1 cup fresh lemon juice
zest of one lemon
3 cloves garlic chopped
1/2 cup olive oil
3 tbsp red pepper flakes
1/4 cup fresh chopped cilantro
1/4 cup fresh chopped parsely
salt/pepper to taste
2 avacadoes slced in thin wedges
Sour cream
cilantro for garnish
1 cup sharp cheddar grated
Preparation
combine lemon juice,lemon zest, olive oil, garlic, pepper flakes, cilantro, parsley, salt and pepper in small mixing bowl. mix well. rinse chicken and pat dry with paper towel. I like to use ziplock baggies instead of tupperwear, this helps cover the chicken thoroughly. Add chicken and marinade. Marinate at least six hours, I prefer overnight in refrigerator.
Grill chicken on low heat as not to burn, I use a convection type gas grill. (indirect heat) baste chicken with remaining marinade first half of cooking time.

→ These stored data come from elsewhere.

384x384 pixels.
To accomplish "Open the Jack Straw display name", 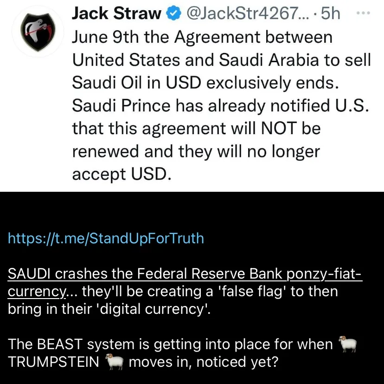I will tap(116, 14).
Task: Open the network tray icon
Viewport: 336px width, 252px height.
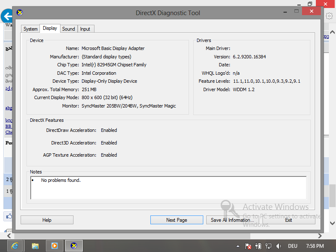Action: point(268,246)
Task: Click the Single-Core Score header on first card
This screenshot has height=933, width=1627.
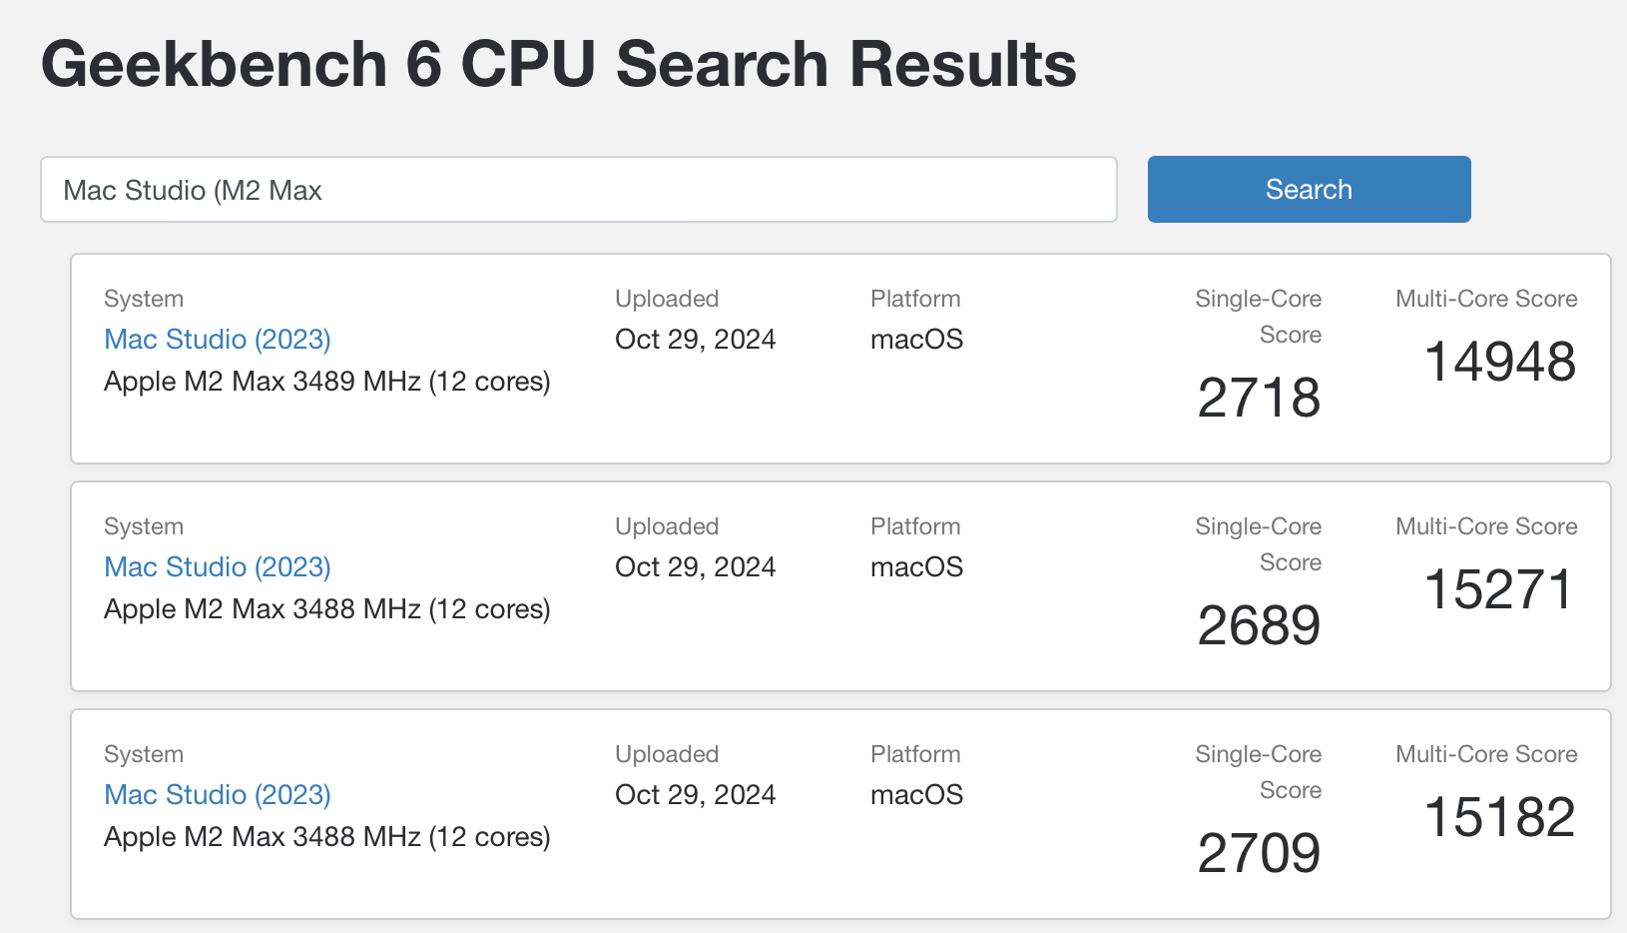Action: coord(1258,316)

When chicken is done top each breast two pinches of cheese, turn off grill and let chicken stand with lid on for two minutes. remove chiken and trasnfer to serving plate, top each breast with 3 avacodo sclices and a dollop of sour cream next to the avacado but still on the breast, this lets you use as litlle or as much as desired top entire plate lightly with remaining cilantro for garnish.